Par-delà le contrôle effectué au titre du dispositif IEF, je n'ai aucune difficulté à faire connaître mon opposition préalable à des opérations dont j'estime qu'elles sont préjudiciables à la souveraineté de l'État ou aux intérêts économiques de la nation. C'est dans ce cadre que je me suis opposé au rachat de la société Carrefour par Couche-Tard, car j'estimais que les producteurs agricoles français et la distribution alimentaire étaient en jeu. C'est dans ce cadre que je viens d'annoncer à la représentation nationale, il y a une heure, que, s'agissant de la cession de Biogaran, nous n'accepterons aucun repreneur n'offrant pas des garanties absolues sur l'approvisionnement en génériques ainsi que sur les sites industriels et les emplois qui vont avec – une trentaine de sites industriels représentant 8 500 emplois. Si les éventuels repreneurs n'offrent pas toutes les garanties nécessaires sur ces deux points, je mettrai mon veto à la cession de Biogaran.
La résilience de l'économie dépend aussi de celle des services du ministère et des opérateurs sous son autorité. Tel est l'objet de la mise en œuvre de la Stratégie nationale de résilience (SNR), validée en avril 2002 par la Première ministre, qui prévoit notamment le recensement des stocks stratégiques de l'État et l'élaboration de plans de continuité de l'activité (PCA) dans chaque ministère. Par ailleurs, le ministère de l'économie et des finances est un acteur majeur du dispositif Sécurité d'activité d'importance vitale (SAIV), qui est piloté par le secrétariat général de la défense et de la sécurité nationale (SGDSN).

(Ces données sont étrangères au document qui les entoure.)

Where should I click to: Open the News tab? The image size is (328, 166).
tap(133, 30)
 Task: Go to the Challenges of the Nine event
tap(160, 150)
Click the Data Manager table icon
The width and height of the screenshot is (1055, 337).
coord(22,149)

Comme vous pouvez le constater, nous sommes pleinement mobilisés sur l'enjeu de souveraineté. Il est essentiel de garantir le développement de nos activités industrielles souveraines dans les secteurs stratégiques que sont l'intelligence artificielle, le calcul quantique et la transition écologique. Il faut en même temps, ce à quoi je m'emploie depuis sept ans, éviter tout rachat d'actifs stratégiques par des intérêts étrangers qui pourraient menacer l'indépendance de notre nation.